Work to complete
Starting with the line that holds "You are a computer-use", reproduce each line through the last one of the data, exactly as written. Pictures are not copied.

Dataset excerpts
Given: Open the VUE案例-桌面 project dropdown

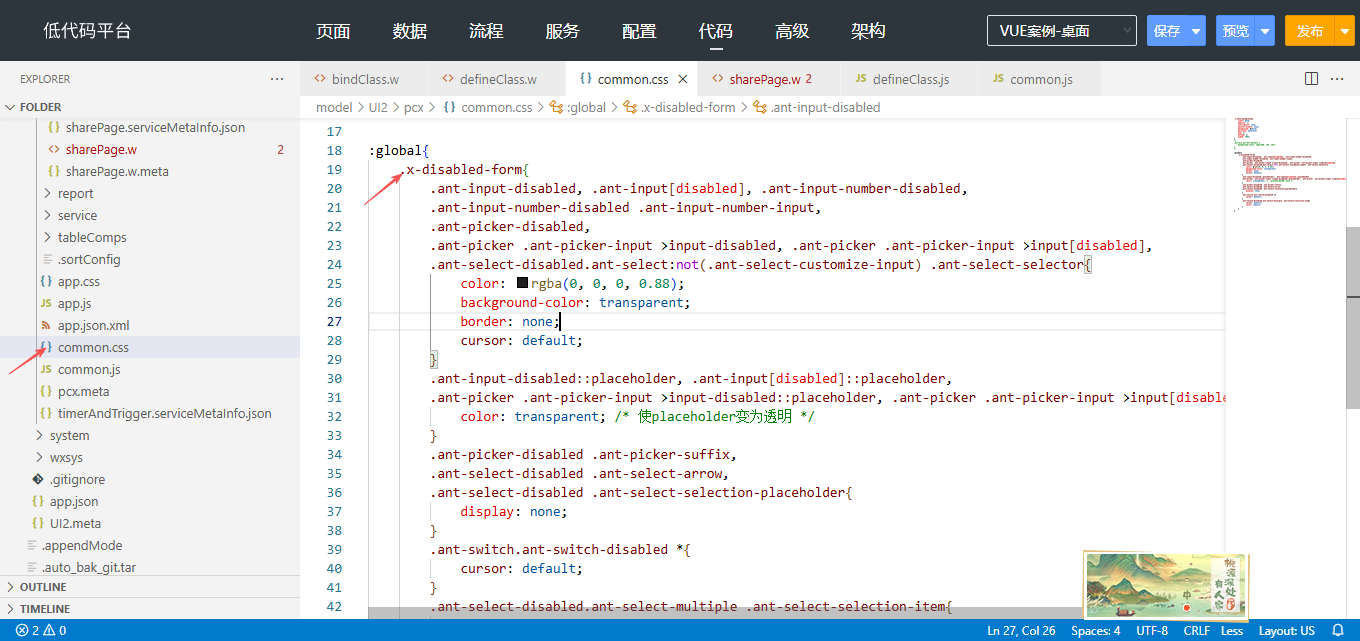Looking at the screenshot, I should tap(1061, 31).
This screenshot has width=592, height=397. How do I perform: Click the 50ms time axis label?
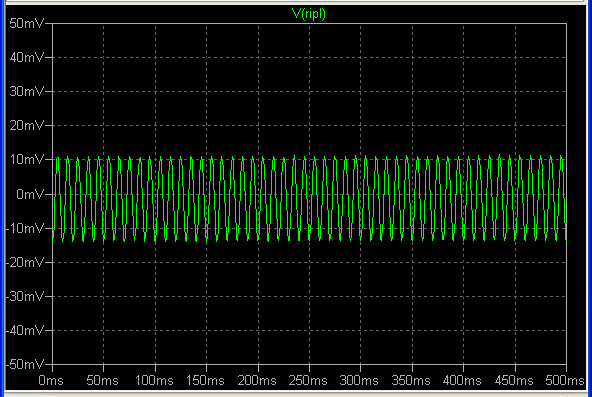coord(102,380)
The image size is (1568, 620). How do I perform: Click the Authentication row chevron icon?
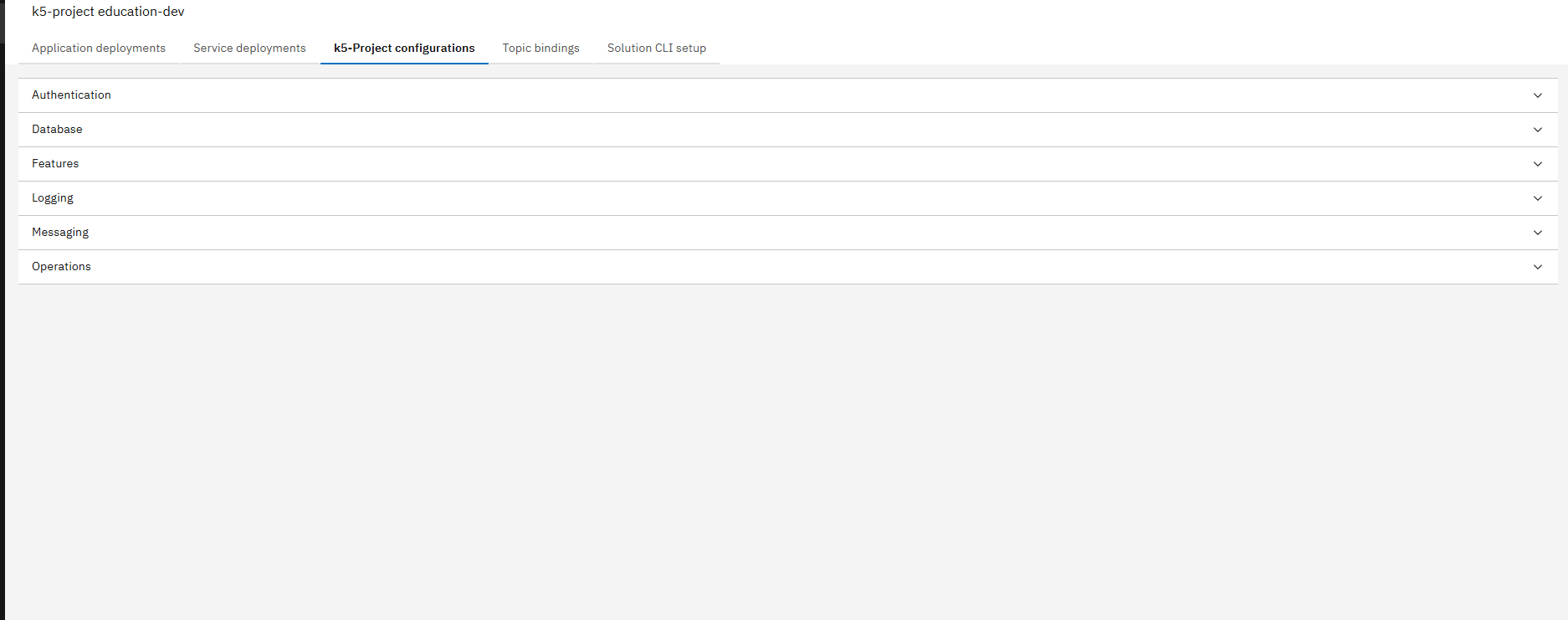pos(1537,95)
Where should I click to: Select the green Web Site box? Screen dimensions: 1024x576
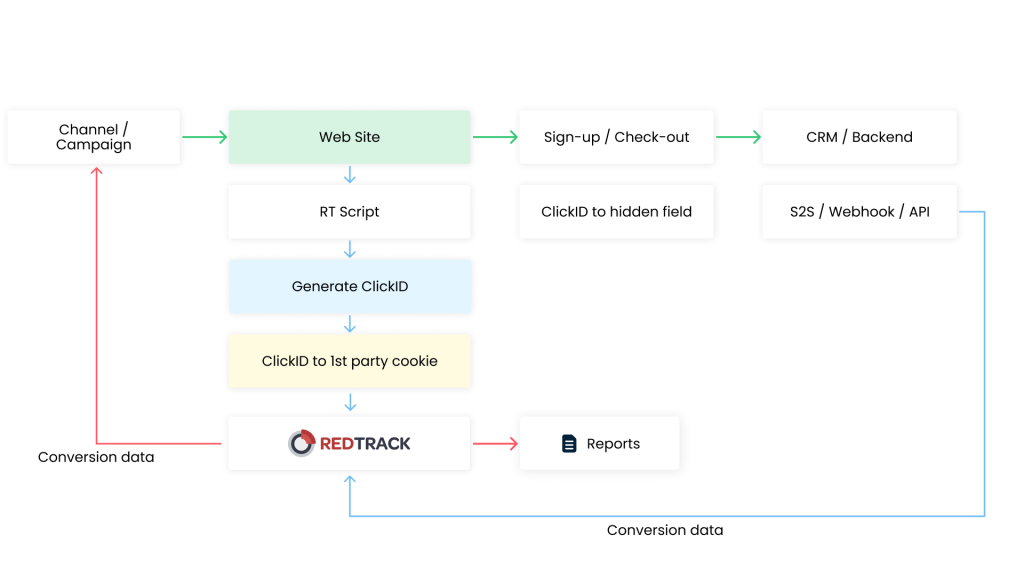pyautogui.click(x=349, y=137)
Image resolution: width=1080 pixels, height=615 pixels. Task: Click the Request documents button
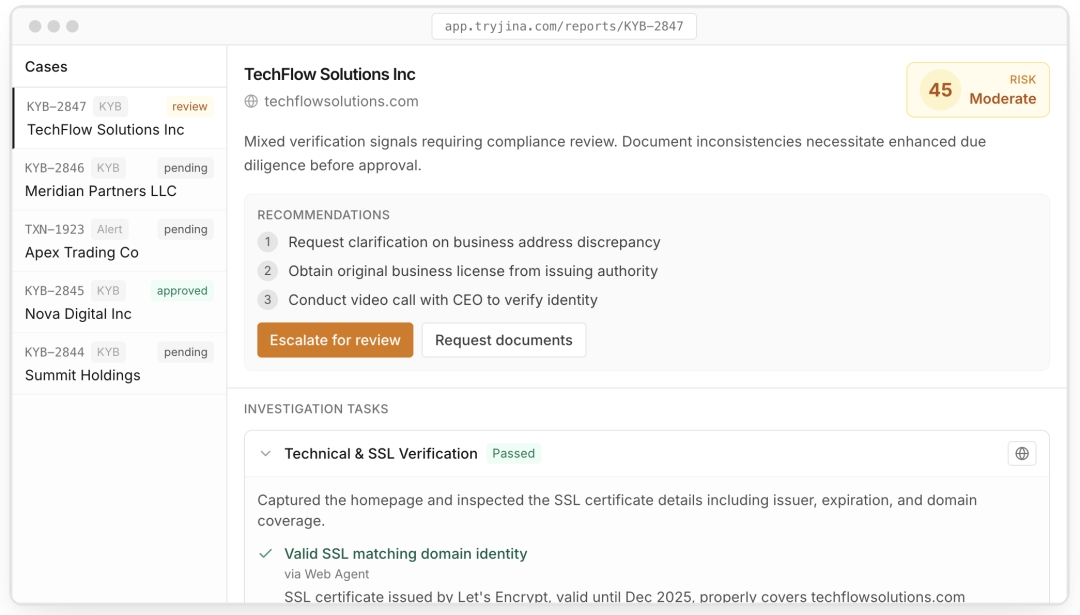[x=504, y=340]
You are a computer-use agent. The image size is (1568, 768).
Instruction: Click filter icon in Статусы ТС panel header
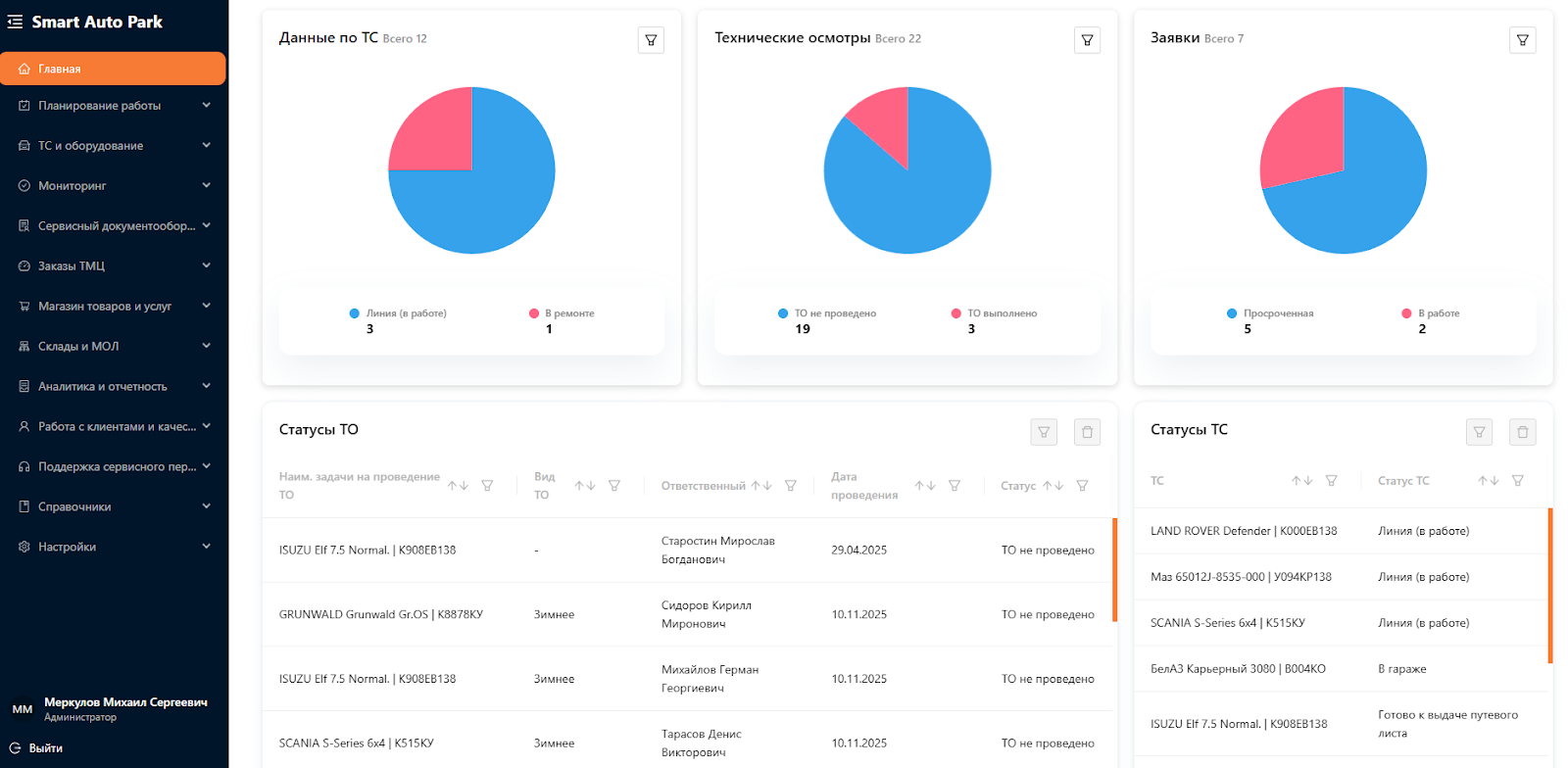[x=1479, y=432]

Written solution
You are a computer-use agent. The image size is (1568, 768).
Instruction: Click filter icon in Статусы ТС panel header
[x=1479, y=432]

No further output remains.